Jake Moskowitz | Natural Sciences March 2014 | Page 38
Journal for Undergraduate Research Opportunities |© March 2014| Page 38
Occupational Complexity as a Predictor of Cognitive Reserve
Jake Moskowitz and L. Stephen Miller*, Ph.D., Department of Psychology and Bio-Imaging Research Center
*In collaboration with Nicolas Puente, M.S., Fayeza Ahmed, Ph.D. (VA Puget Sound, Seattle, WA), Carlos Faraco, Ph.D.
(Vanderbilt University Medical Center, Nashville, TN), Courtney Brown, Ph.D., Sarah Evans, and Kristie Chu.
ABSTRACT. The concept of cognitive reserve suggests that certain individuals possess built-up mechanisms that enable them to
cope with the onset of degenerative neurological diseases better than others. This “reserve” of cognitive function is thought to be
derived from a variety of demographic factors, including but not limited to occupational and educational attainment, income,
literacy, and age. The Wechsler Test of Adult Reading (WTAR) has proven to be a valid proxy for cognitive reserve in older
adults, successfully predicting premorbid IQ in patients with minimal to mild Alzheimer’s disease. WTAR scores have been shown
to be heavily predicted by several demographic variables, including education, occupation, age, gender, race, and region of
residence. The relative importance of occupational data to predicting WTAR scores, however, remains a point of some
disagreement among researchers. This study seeks to determine the significance of occupational complexity toward predicting the
WTAR values of a community-based older-adult population. Demographic data containing educational and occupational
attainment, age, and gender were compared against participants’ WTAR scores. When analyzed using a hierarchical regression
model, occupational complexity was found to significantly predict WTAR scores, even when education, gender, and age were
controlled for. This finding supports the notion that long-term occupational complexity contributes to cognitive reserve throughout
one’s life. While further research is needed, this link between occupation and cognitive reserve could contain valuable implications
for the public health struggle against the rising global epidemic of neurological degenerative disorders such as Alzheimer’s disease.
Introduction
“Cognitive reserve” is a working theory
designed to explain the repeated finding that brain
disease pathology is not directly correlated with clinical
symptomatic manifestation of that disease. An example
of this phenomenon is illustrated by Katzman et al.

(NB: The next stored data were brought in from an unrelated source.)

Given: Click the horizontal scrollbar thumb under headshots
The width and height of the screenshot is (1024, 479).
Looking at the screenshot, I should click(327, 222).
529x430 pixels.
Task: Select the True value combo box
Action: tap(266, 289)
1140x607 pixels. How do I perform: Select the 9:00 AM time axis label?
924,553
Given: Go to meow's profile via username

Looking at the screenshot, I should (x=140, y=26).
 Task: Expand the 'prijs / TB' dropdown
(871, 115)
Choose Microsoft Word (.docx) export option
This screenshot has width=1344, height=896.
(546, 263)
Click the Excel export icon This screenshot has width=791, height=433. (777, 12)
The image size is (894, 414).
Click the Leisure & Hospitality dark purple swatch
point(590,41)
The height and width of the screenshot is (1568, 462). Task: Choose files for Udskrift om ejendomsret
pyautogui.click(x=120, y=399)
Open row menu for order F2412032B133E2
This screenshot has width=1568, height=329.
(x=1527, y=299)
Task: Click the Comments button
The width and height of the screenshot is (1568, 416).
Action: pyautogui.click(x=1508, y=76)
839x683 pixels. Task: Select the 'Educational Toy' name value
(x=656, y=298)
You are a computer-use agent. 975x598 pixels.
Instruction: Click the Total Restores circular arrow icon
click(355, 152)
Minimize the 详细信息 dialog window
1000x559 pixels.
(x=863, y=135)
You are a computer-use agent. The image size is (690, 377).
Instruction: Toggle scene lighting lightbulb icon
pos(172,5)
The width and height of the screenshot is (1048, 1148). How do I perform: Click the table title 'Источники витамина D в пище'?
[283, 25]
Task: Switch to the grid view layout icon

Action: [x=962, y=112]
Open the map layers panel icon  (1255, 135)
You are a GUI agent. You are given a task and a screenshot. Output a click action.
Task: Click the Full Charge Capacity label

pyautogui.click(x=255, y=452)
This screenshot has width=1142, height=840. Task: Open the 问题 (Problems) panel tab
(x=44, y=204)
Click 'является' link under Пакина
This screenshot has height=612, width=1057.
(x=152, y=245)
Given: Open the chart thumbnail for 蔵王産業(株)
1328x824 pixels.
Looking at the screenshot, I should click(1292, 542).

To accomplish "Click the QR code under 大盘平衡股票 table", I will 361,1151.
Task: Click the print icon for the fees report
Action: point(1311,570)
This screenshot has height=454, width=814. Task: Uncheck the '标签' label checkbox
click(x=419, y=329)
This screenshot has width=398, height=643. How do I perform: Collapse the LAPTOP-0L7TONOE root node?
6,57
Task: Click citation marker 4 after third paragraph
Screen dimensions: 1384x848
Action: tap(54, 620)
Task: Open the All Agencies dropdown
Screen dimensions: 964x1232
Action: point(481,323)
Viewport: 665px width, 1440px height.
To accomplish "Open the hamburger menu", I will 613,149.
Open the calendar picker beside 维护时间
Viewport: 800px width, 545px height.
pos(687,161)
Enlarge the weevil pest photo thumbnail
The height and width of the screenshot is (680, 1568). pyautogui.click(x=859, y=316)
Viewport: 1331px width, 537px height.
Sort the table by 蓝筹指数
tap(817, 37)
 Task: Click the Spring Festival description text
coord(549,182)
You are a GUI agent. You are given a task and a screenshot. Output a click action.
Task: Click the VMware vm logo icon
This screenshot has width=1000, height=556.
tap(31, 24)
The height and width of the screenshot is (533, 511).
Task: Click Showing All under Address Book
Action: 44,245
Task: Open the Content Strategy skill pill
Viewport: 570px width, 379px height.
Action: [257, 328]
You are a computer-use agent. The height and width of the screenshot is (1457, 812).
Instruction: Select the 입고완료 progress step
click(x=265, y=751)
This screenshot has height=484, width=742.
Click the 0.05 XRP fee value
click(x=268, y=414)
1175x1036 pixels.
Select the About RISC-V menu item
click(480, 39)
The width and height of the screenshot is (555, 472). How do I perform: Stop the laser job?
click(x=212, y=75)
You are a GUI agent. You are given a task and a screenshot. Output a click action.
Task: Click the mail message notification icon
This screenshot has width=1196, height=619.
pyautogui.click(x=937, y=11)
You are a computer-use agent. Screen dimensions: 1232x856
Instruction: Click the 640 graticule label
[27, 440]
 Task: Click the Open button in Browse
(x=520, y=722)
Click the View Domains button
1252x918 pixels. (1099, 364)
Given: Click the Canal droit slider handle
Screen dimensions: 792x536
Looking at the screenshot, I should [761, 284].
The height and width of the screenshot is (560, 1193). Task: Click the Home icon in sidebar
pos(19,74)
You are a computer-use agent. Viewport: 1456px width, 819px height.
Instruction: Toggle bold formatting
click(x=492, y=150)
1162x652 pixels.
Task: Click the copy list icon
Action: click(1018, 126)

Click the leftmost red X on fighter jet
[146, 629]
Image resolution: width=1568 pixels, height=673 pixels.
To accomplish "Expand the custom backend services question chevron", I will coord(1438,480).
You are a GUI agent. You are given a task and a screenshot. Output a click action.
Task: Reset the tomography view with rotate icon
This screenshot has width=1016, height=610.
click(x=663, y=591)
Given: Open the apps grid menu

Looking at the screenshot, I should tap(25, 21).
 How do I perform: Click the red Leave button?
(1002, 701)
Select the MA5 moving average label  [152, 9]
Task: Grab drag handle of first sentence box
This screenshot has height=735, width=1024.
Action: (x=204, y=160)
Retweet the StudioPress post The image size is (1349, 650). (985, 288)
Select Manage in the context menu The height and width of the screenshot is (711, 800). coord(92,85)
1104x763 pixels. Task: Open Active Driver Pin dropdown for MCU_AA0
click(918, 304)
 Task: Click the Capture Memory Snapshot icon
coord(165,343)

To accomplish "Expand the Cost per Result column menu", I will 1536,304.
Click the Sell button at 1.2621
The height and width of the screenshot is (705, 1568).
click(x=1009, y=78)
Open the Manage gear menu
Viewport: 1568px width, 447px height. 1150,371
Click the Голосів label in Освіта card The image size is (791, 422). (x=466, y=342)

(1988), who performed cognitive testing and postmortem
examination on 137 elderly nursing facility residents.
Seventy-eight percent of the participants were clinically
demented, while 55% possessed Alzheimer’s disease
brain pathology. Yet it was found that ten residents who
scored in the upper quintile of the healthy population
scores had the characteristic brain pathology of mild
Alzheimer’s disease. Neocortical plaque counts of these
ten patients accounted for 80% of those patients labeled
as demented with Alzheimer’s. A more recent study
reveals an older adult population showing signs of
amyloid deposition, an early marker of Alzheimer’s
disease, that scored significantly better on cognitive
assessment tests when compared to a cognitively normal
control population (Aizenstein et al., 2008).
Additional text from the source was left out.